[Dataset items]
___
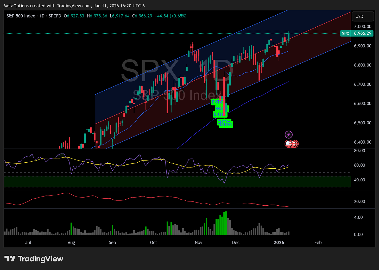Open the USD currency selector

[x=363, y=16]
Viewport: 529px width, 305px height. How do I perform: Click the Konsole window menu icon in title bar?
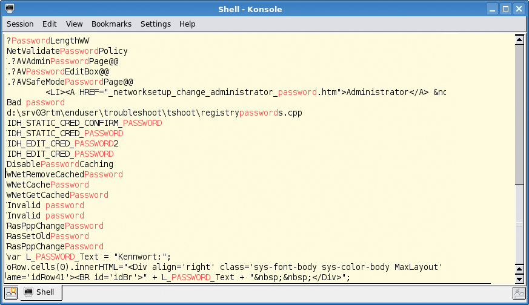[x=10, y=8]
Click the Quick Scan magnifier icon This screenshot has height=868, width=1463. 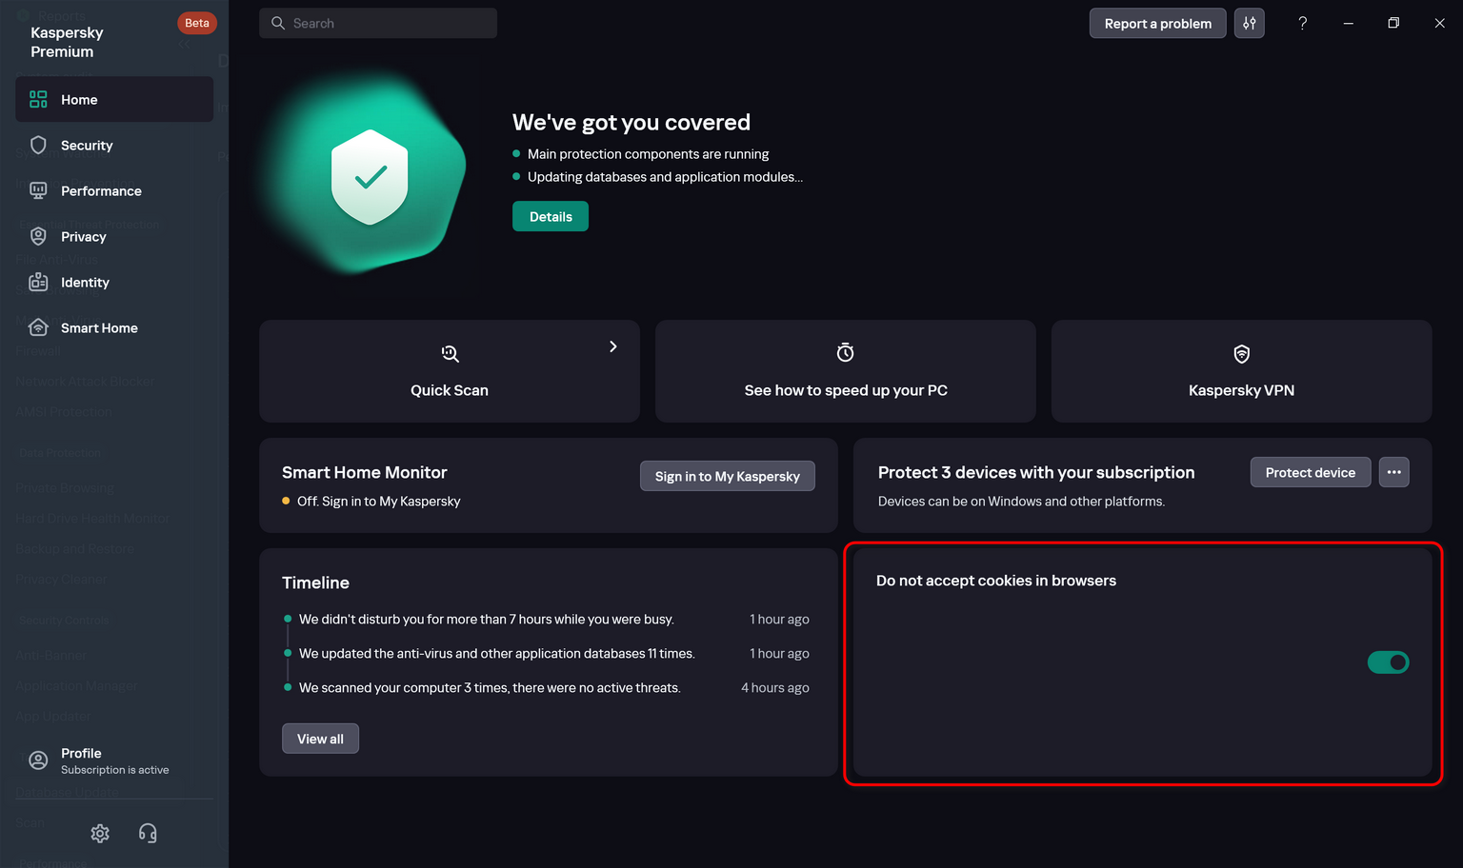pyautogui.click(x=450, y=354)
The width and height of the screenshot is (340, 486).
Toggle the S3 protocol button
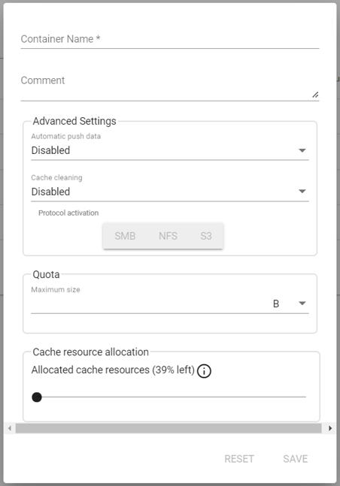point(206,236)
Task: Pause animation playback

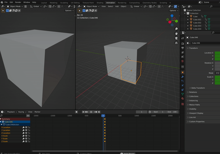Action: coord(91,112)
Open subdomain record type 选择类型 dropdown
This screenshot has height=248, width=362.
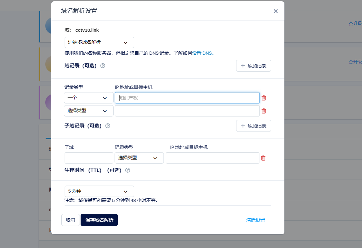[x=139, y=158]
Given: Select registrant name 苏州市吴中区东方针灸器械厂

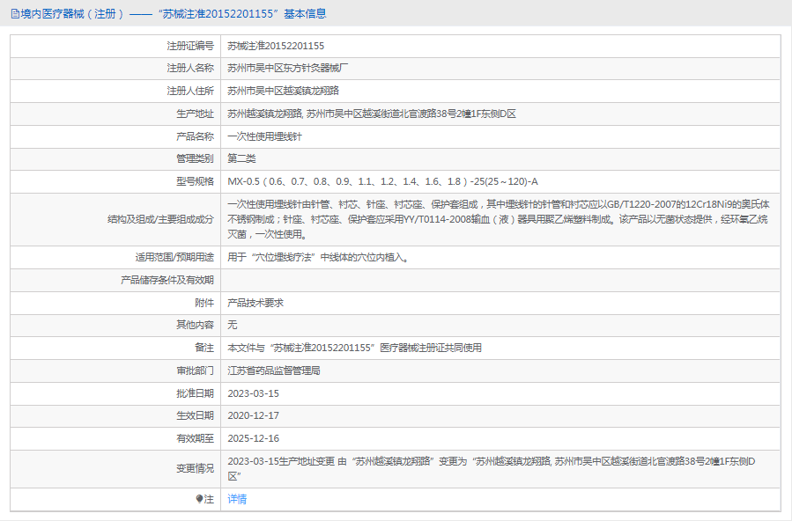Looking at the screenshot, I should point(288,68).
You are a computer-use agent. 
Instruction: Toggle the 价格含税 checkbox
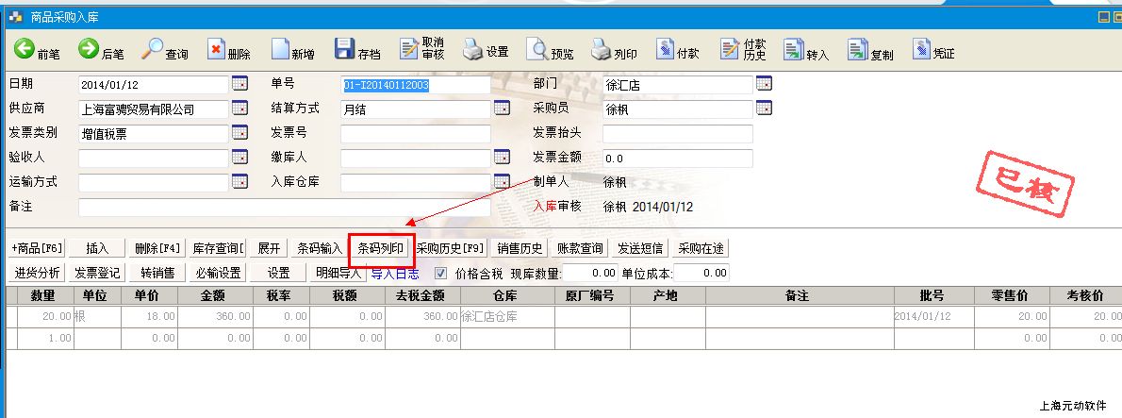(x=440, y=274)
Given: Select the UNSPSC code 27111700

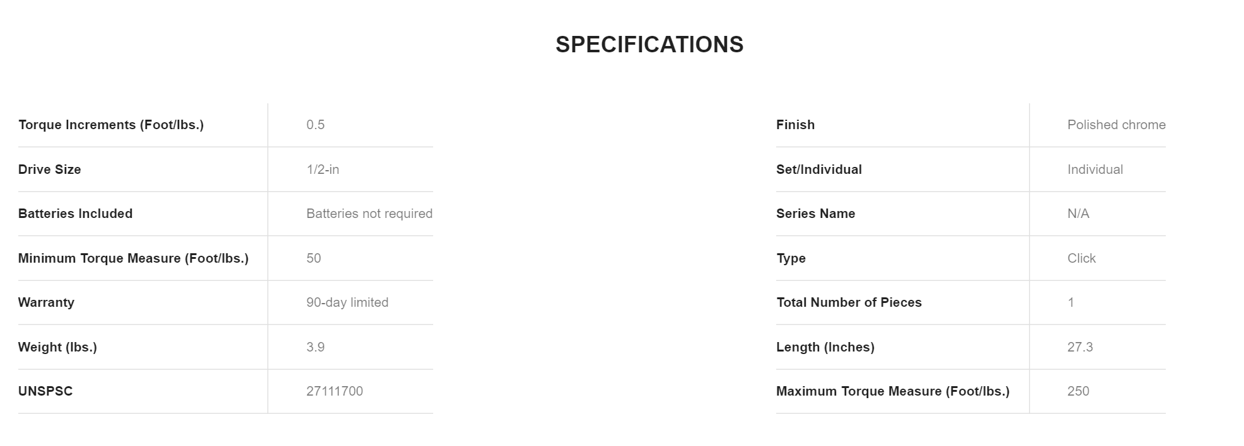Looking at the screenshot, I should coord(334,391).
___
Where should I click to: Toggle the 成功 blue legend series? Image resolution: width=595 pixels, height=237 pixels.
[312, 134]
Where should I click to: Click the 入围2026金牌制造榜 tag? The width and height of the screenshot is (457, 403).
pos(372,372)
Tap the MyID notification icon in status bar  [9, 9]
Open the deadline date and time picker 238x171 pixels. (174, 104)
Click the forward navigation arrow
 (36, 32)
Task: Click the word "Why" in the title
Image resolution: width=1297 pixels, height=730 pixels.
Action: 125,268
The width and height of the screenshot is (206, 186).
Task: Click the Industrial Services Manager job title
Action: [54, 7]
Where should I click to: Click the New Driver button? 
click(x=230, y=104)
___
Exercise aim
Reproduce the entries above exactly, but only the lines between the line holding "Tap the MyID" and the line holding "Task: Click the word", inclusive.

Output for this task
Tap the MyID notification icon in status bar  [9, 9]
Open the deadline date and time picker 238x171 pixels. (174, 104)
Click the forward navigation arrow
 (36, 32)
Task: Click the word "Why" in the title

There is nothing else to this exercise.